◆ WHAT YOU WILL DO:
Copy the material word for word, from the line containing "The width and" through the line containing "Select the 动态DNS tab", including both of those lines.

◆ WORKING DATA:
########################################
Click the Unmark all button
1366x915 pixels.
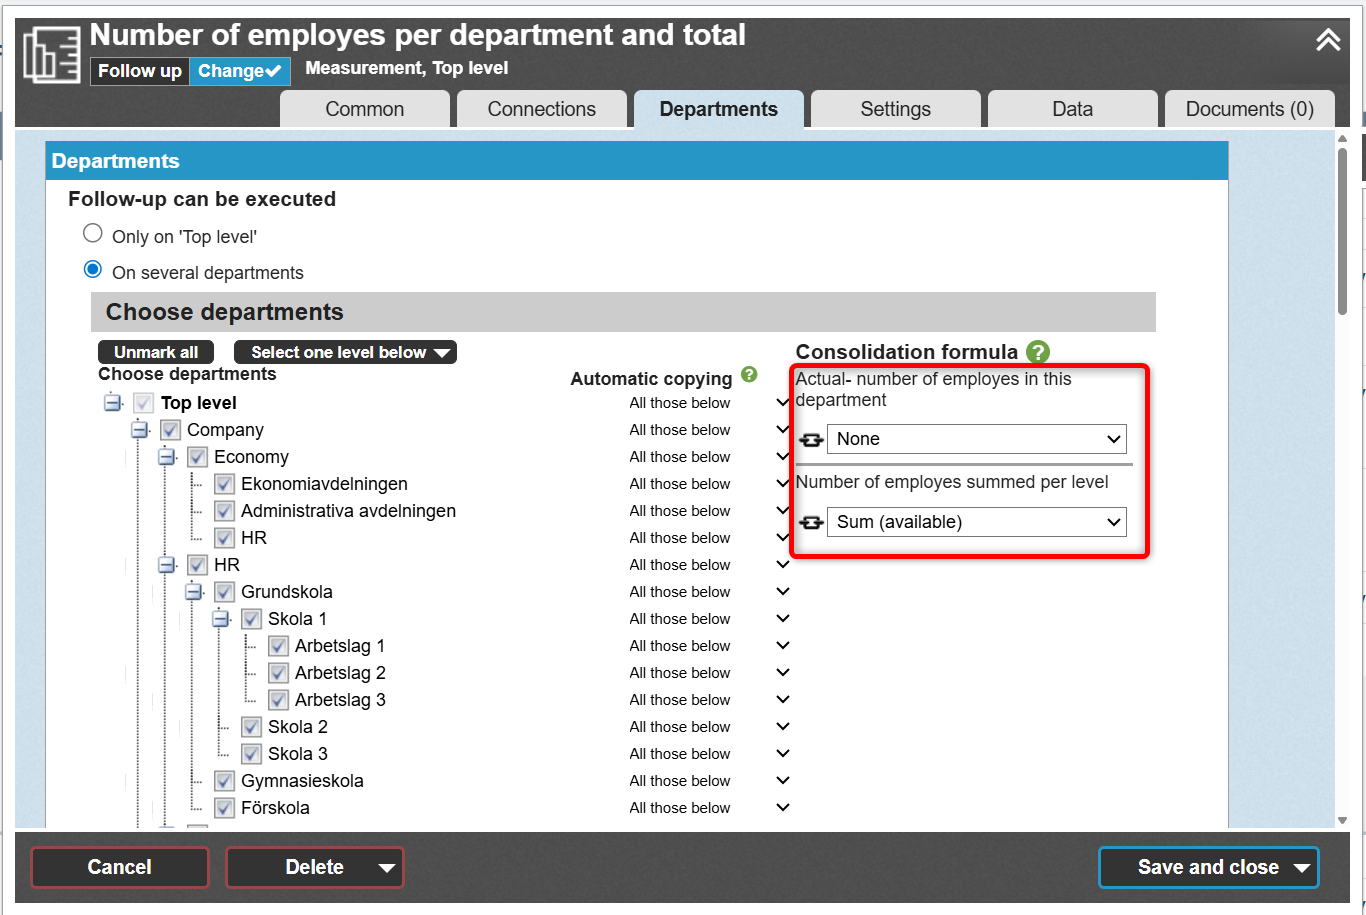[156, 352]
########################################
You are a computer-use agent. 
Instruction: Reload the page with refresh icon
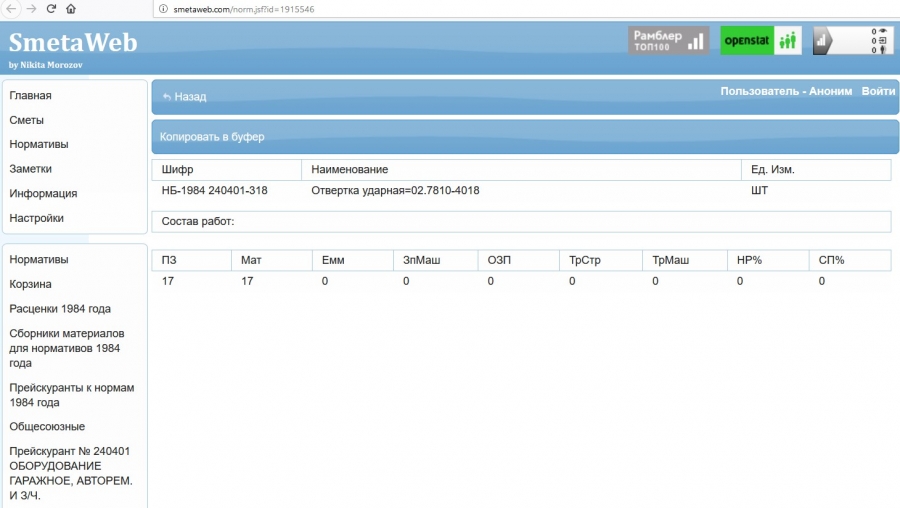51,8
########################################
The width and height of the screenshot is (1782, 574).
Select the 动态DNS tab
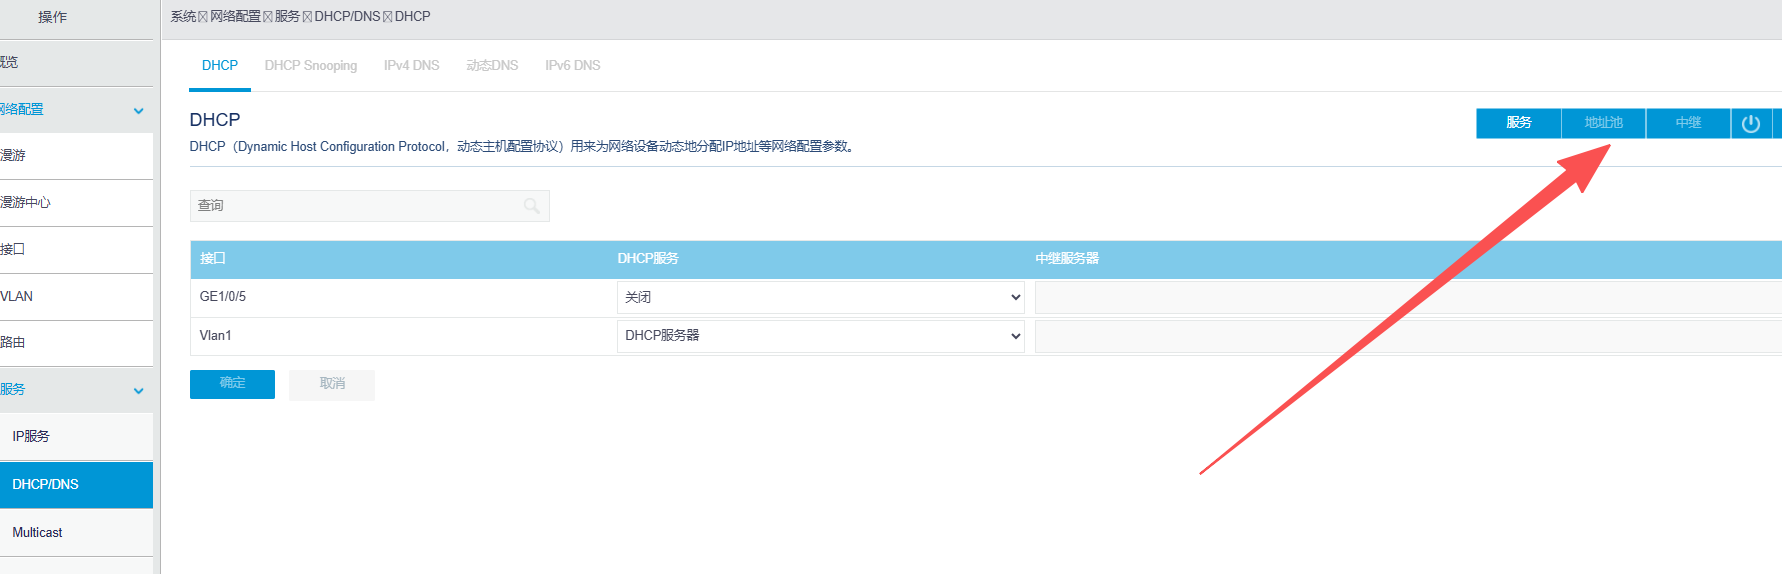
########################################
◆ OUTPUT BELOW:
The width and height of the screenshot is (1782, 574).
Select the 动态DNS tab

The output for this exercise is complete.